5. What a glorious day (and year) for a sauna and ice swimming, right?
Sauna and lake swimming go well together, but in winter it gets a whole new meaning with ice-cold dippings. Finns are more than used to the freezing temperatures of the waters, and find it funny to see tourists struggling when they do it for the first time. I, a Portuguese fellow familiarized with warmer temperatures, find the idea… refreshing. With two million saunas to choose from in Finland, it's impossible to go through winter and not do the experience.
6. It's warm inside and outside: the fireplace and bonfire season.
After all the ice-cold swimming, time to snug in front of a fireplace at home, or at a small cottage surrounded by the forest. Sounds idyllic and wonderful, and you can even pair the experience with an exterior bonfire, to roast sausages or some fish. Winter is pike-perch, perch, vendace, and burbot season, so enjoy some family time around the fire, with delicious foods.
7. Take a meditation time by the water.
If swimming in a frozen lake doesn’t appeal to you, how about fishing in one? All you need to do is drill the icy surface of the lake, and take your fishing rod, warm clothing, and time. Yes, you’ll need some patience as ice fishing is a solitary quiet activity, well-suited for deep thought and meditation, for several hours. In the end, you can take home some perch, the national fish of Finland, and pike, two common types of fish in the lakes.
8. Get immersed in culture by visiting museums and churches.
Looking for an indoorsy day all-around culture? If in Helsinki, don't miss the National Museum of Finland, with artifacts from the pre-history to the modern period of Finland’s history and cultural heritage. If art and design are more appealing, go to the Finnish Museum of Photography, the Museum of Contemporary Art Museum Kiasma, or the Design Museum. You can also find spots for meditation and solitude at architectural wonders, like the Temppeliaukio Church and the Kamppi Chapel, or classical buildings as the Suomenlinna Church, and the Helsinki Cathedral.
9. Time to get cozy and taste the best coffee and tea in the country.
We all know Finns don't need to wait to get cold to start drinking hot beverages. As the biggest consumer of coffee in the world, a cup of brewed deliciousness is sacred every day, every time. So, why not explore the coffee and tea shops around Helsinki, to taste some incredible, single-origin, organic, you choose. Helsingin Kahvipaahtimo is one of those spots to find ethically sourced coffee. Or if your preference is a good tea, don't miss Old Tea Shop and Demmers Teehaus Helsinki, to find the best organic and tasty teas from around the world.
10. Explore your kitchen in a cooking extravaganza.
Winter is not an easy time, especially to find local produce.
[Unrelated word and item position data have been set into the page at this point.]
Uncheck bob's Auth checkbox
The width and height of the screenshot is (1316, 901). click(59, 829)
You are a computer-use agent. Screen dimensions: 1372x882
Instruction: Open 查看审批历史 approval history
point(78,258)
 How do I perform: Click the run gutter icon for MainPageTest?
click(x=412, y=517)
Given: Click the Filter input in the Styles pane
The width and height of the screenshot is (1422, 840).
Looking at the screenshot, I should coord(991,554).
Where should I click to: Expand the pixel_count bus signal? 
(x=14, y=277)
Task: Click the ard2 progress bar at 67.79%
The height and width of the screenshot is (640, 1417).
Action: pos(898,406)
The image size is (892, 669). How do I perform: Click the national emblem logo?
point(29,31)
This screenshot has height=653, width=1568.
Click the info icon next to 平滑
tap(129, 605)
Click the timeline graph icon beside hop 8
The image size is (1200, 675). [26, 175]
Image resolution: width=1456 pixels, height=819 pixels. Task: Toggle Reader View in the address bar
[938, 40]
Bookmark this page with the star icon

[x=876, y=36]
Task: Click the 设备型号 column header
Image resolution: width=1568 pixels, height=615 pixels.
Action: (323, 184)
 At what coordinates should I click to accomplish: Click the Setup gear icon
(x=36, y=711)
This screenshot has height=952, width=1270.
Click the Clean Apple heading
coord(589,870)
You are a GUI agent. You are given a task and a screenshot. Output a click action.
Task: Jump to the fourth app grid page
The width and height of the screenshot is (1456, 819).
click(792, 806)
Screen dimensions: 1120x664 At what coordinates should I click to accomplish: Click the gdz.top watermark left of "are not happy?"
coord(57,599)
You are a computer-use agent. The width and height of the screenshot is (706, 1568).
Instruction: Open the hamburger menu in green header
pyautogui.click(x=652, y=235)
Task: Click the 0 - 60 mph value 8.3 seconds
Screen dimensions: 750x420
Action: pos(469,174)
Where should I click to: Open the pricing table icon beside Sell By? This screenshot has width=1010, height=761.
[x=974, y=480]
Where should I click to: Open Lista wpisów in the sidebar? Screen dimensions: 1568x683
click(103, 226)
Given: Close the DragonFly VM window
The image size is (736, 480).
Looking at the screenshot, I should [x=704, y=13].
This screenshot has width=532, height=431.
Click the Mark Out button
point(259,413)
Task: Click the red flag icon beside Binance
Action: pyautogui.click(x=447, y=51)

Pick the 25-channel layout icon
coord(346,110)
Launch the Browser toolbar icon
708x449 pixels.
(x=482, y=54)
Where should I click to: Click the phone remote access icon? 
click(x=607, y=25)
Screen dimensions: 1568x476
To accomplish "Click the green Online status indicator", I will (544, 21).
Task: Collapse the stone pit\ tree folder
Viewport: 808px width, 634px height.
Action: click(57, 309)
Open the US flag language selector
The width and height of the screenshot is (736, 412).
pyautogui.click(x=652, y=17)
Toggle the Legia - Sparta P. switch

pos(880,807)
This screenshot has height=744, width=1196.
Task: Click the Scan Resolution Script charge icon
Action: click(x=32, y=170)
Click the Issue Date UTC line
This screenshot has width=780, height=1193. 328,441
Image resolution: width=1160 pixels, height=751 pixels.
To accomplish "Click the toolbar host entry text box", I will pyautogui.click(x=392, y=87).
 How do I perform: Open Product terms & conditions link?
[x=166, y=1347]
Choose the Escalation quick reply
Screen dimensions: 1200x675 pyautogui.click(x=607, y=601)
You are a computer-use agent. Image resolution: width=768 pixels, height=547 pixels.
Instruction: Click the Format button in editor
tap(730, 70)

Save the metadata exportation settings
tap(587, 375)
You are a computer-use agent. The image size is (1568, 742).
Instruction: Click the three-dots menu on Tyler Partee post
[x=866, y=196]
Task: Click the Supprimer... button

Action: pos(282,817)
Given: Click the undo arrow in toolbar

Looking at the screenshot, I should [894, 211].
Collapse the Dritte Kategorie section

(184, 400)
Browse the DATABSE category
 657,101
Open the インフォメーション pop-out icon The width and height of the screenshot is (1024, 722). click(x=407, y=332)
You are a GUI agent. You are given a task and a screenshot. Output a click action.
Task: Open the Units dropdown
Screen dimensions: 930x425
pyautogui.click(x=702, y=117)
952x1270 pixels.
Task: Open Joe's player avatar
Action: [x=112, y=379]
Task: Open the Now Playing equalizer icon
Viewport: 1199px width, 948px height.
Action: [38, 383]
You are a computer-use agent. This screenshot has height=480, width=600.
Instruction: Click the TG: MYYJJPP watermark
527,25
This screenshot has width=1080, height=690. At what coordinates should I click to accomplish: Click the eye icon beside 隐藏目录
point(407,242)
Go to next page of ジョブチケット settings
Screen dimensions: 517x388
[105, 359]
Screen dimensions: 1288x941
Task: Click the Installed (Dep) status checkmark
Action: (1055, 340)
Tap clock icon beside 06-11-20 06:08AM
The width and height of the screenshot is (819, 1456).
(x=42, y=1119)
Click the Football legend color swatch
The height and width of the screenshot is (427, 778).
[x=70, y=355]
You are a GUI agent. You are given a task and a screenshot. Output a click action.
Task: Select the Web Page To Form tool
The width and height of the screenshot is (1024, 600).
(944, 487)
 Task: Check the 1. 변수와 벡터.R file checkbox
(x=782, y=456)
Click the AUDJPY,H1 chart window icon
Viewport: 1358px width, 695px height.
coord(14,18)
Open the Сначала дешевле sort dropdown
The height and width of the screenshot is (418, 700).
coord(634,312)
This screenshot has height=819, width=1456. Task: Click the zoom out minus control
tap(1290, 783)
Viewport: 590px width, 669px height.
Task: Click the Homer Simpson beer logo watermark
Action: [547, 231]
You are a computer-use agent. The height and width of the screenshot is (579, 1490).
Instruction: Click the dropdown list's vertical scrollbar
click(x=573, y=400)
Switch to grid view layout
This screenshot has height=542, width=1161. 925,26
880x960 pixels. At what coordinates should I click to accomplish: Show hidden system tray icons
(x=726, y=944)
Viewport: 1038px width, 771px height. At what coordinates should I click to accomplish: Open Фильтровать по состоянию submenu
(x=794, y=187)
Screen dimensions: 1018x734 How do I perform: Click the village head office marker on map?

But check now what is in season: Root vegetables like jerusalem artichoke, turnip, carrots, rutabaga, and celeriac. Citrus fruits. Barley and buckwheat. Dried fruits, nuts, sesame, and sunflower seeds. And there is a whole world to explore with these foods. As a season perfect for hearty meals, make your own casserole, hot pots, soups, meat stews, and even blinis. Our suggestion of a recipe to try to make at home is the Merimiespata – or Sailor's Stew.
Here's the list of ingredients: lean beef (boneless), cut into cubes, onions, potatoes (or turnips), carrots, mushrooms, beer, beef broth, soy sauce, salt, sugar, pepper, bay leaves, and thyme. Brown the beef cubes in a skillet with oil. Pour the vegetables, meat, and seasoning into a baking pan, add the liquids and cook in the oven for 2 hours. Serve with pickled beets and rye bread for extra deliciousness.